**EXERCISE INSTRUCTIONS**.
Copy out the items below verbatim, leaving out the pictures.

**DATA RECORDS**.
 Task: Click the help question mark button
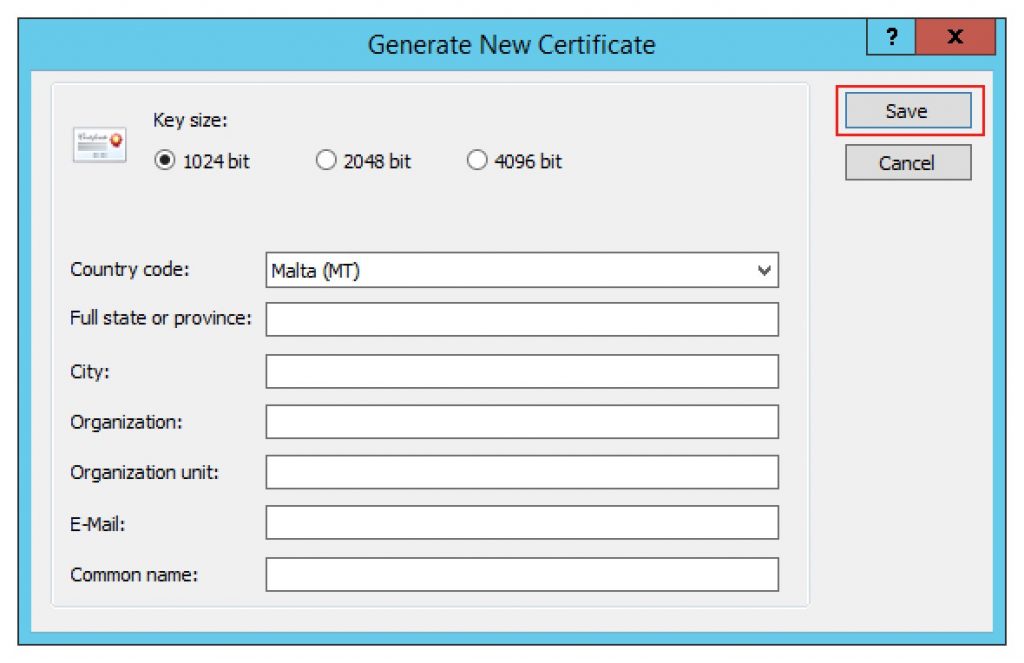point(889,37)
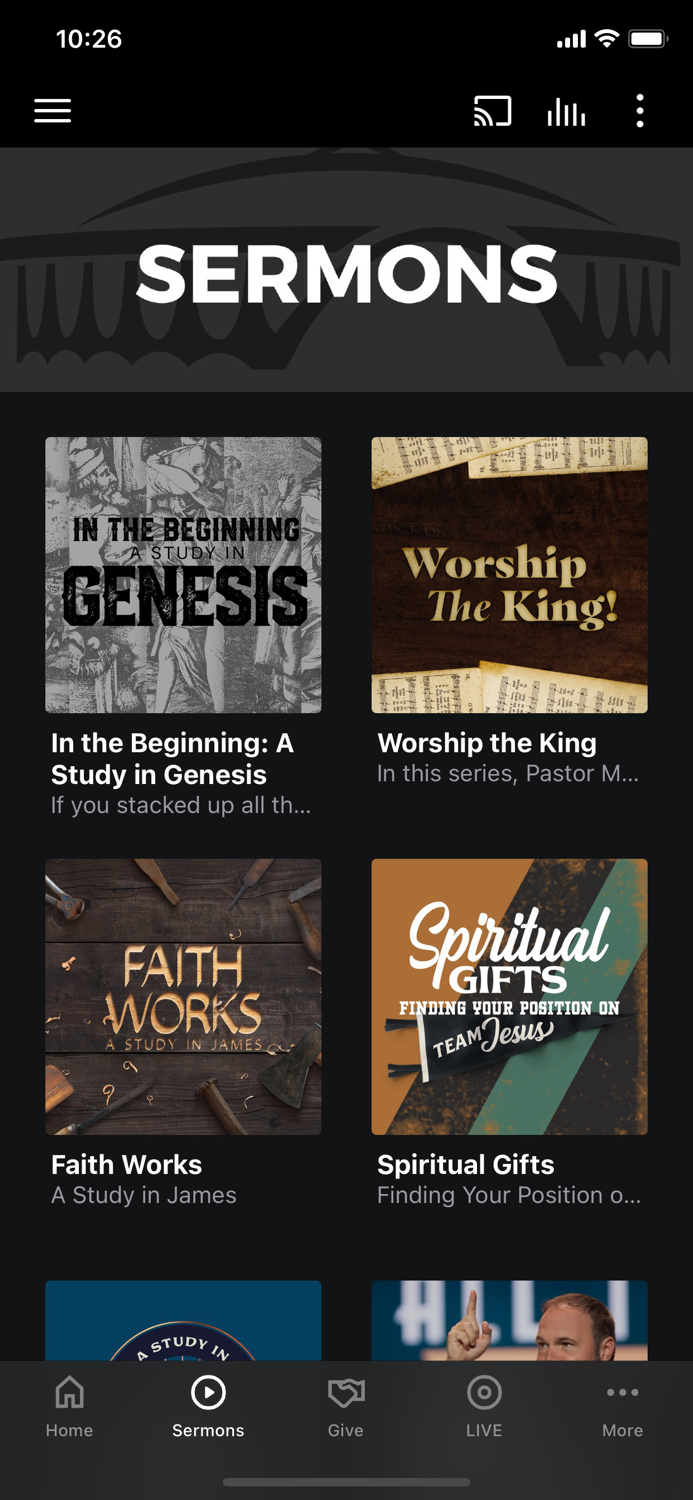Image resolution: width=693 pixels, height=1500 pixels.
Task: Tap the Sermons play icon
Action: point(208,1392)
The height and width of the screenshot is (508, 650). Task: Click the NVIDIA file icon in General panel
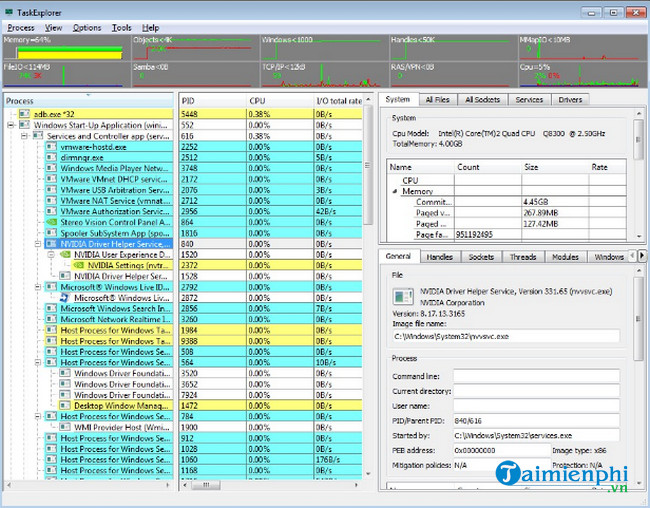(x=402, y=296)
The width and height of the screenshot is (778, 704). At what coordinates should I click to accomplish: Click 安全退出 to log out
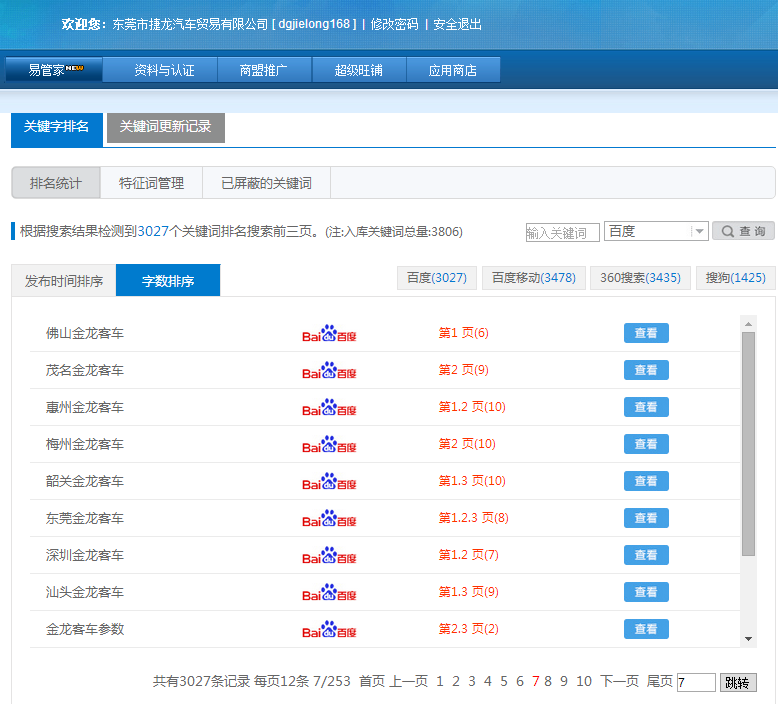(x=458, y=24)
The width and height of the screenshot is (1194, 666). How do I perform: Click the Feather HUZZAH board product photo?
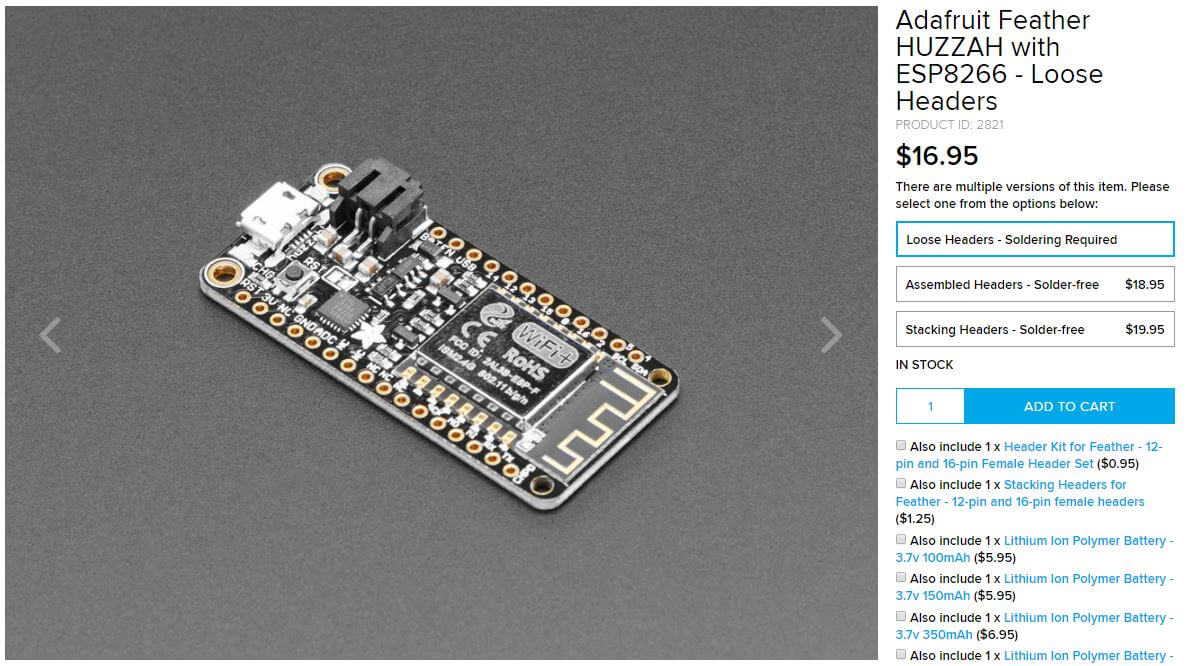(x=441, y=333)
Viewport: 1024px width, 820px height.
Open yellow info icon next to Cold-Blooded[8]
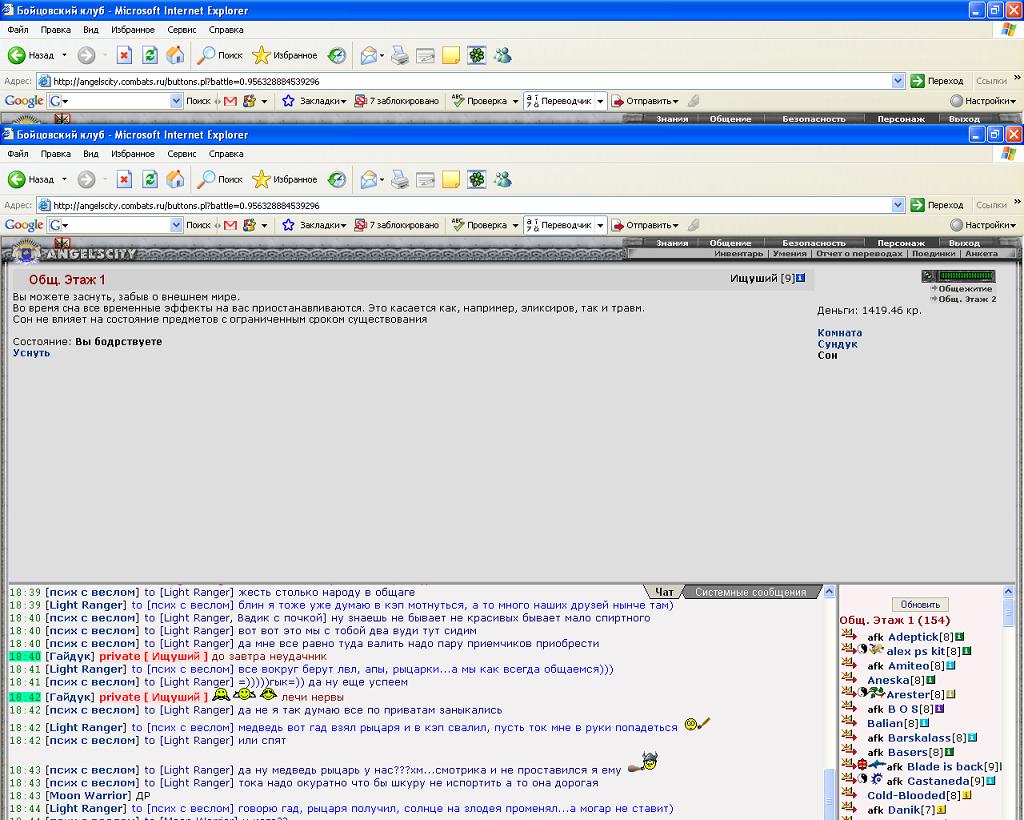point(967,795)
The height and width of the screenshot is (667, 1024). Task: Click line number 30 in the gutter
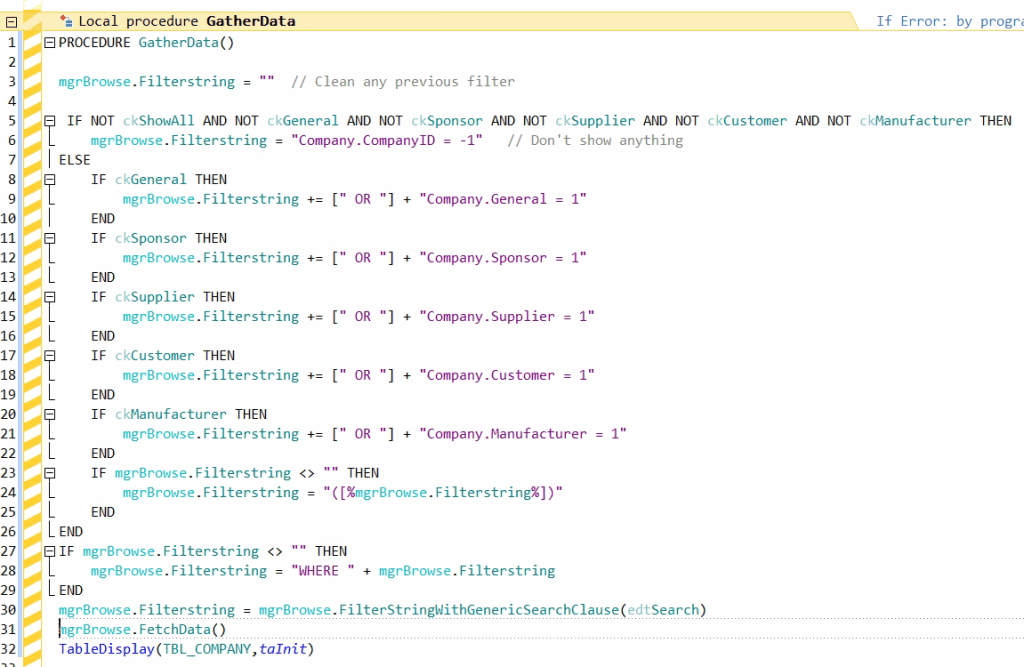(11, 610)
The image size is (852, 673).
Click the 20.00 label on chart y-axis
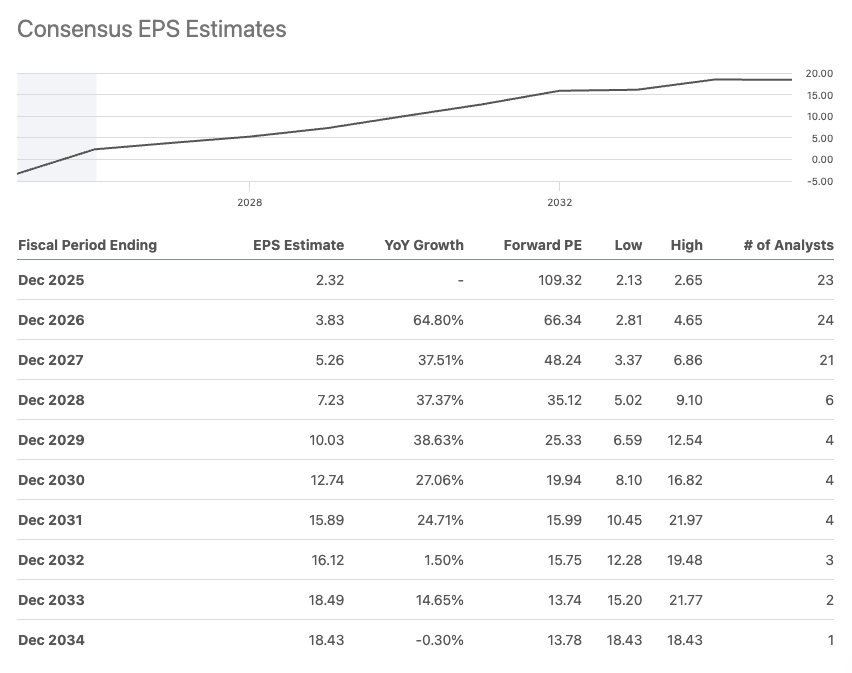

**ANSWER FOR THIS EXERCISE**.
 Task: Click the help question mark button
point(889,37)
Image resolution: width=693 pixels, height=1500 pixels.
Task: Tap the Sermons play icon
Action: point(208,1392)
The height and width of the screenshot is (508, 650). Task: Click the NVIDIA file icon in General panel
(x=402, y=296)
The width and height of the screenshot is (778, 704). At what coordinates should I click to accomplish: Click 安全退出 to log out
(x=458, y=24)
The width and height of the screenshot is (1194, 666). How do I perform: Click the Feather HUZZAH board product photo?
(x=441, y=333)
Viewport: 1024px width, 820px height.
Open yellow info icon next to Cold-Blooded[8]
point(967,795)
The height and width of the screenshot is (667, 1024). Task: Click line number 30 in the gutter
(11, 610)
The image size is (852, 673).
Click the 20.00 label on chart y-axis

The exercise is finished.